BARRETOS _ Como é bom poder passar três dias longe do mundo, sem abrir computador, ver televisão, ler jornal _viver sem notícias, enfim.

Em Barretos, a 425 quilômetros de São Paulo, onde fui fazer uma reportagem sobre a tradicional Festa do Peão de Boiadeiro, que terminou neste domingo, também chamada de "o maior rodeio do mundo" (já que não conheço todos os outros, não posso confirmar se é mesmo...), os assuntos eram outros.

Centenas de milhares de brasileiros e muitos estrangeiros vindos de toda parte, só queriam saber de festa. Dia e noite rolava por lá muito som sertanejo, cerveja e mulher bonita, sob muita poeira e um calor perto dos 40 graus. Ninguém reclamou de nada, nem das filas e congestionamentos.

Queria fazer uma reportagem sobre este Brasil que dá certo e se diverte longe das crises do Brasil oficial, dos gabinetes e dos plenários, mas logo no primeiro dia minha matéria mudou radicalmente de direção.

Conheci um brasileiro fantástico, o Henrique Prata, um pecuarista que só estudou até os que 15 anos, e se tornou o maior médico do Brasil sem ser médico, sem ser doutor e sem saber inglês.

A história é longa e será publicada inteira na edição de outubro da revista Brasileiros. Antes de voltar para São Paulo, só queria contar a vocês que é possível dedicar a própria vida a salvar a vida dos outros, tornar possível o impossível.

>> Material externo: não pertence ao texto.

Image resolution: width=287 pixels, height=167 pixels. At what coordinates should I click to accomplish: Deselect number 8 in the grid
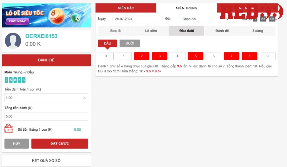point(249,56)
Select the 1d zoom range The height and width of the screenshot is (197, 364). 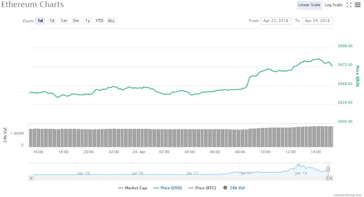[40, 21]
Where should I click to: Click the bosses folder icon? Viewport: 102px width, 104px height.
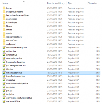click(4, 8)
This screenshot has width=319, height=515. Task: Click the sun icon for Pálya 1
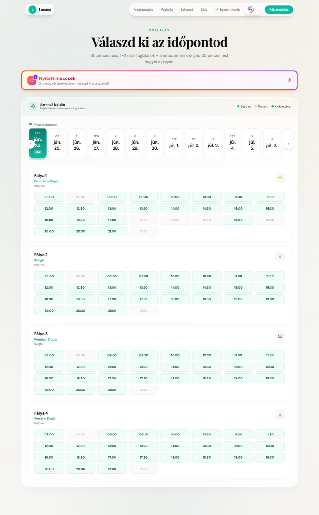[x=280, y=177]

Basta conhecer o Hospital do Câncer de Barretos, o complexo da Fundação Pio XII, que abriga o maior e melhor centro de pesquisas e atendimento oncológico, tanto ambulatorial como cirúrgico do país, segundo pesquisa feita pelo próprio Ministério da Saúde, entre os mais de 7 mil hospitais públicos e privados.

Depois de passar um dia inteiro com Prata ouvindo a história de vida dele e a da sua família, e percorrer com o médico que não é médico a outra cidade médica que criou dentro da cidade de Barretos, município de apenas 112 mil habitantes, saí de lá com mais esperanças de que existem soluções para a saúde pública brasileira _ e não se trata só de aumentar os recursos, mas de saber aplicar direito com cuidado e conhecimento o dinheiro que temos.

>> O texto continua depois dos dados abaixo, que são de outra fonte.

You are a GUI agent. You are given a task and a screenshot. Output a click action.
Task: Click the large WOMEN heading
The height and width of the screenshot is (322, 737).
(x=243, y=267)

A experiência de Henrique Prata já foi exportada para outras cidades e Estados com o objetivo de desafogar Barretos, que já não comporta atender os pacientes trazidos diariamente em mais de 300 ônibus e ambulâncias vindos de todo o país.

Para formar a mão de obra especializada necessária à implantação de novos hospitais, Prata investiu R$ 18 milhões de reais nos últimos quatro anos (R$ 10 milhões em recursos próprios e R$ 8 milhões financiados pelo BNDES, cujas prestações já começou a pagar).

Construiu uma Faculdade de Medicina, que é considerada modelo, a mais moderna e bem equipada do país. A obra ficou pronta há dois anos. Já tem até refrigerantes na geladeira da lanchonete, laboratórios com todos os equipamentos e materiais necessários, biblioteca totalmente informatizada, todos os professores contratados, mas até hoje a escola não está funcionando porque depende de uma autorização do Ministério da Educação.

Nada mais normal, claro, num país em que sobram médicos e o atendimento público à saúde é de excelência para toda a população, especialmente os mais pobres...

A festa? A Festa do Peão, que acompanhei num rancho de amigos, estava ótima, com chope gelado  e porco no rolete e tudo, mas nunca dá para a gente esquecer o Brasil Real que bate à nossa porta e nos espanta, mesmo quando se descobre que o país é capaz de produzir homens da qualidade de Henrique Prata.

Vale a pena o governo federal, que entra com recursos e faz parcerias com a Fundação Pio XII desde o governo Lula, conhecer melhor os trabalhos que já são feitos e os que poderiam ser feitos em Barretos e outras regiões do país quando a Faculdade de Medicina começar a funcionar.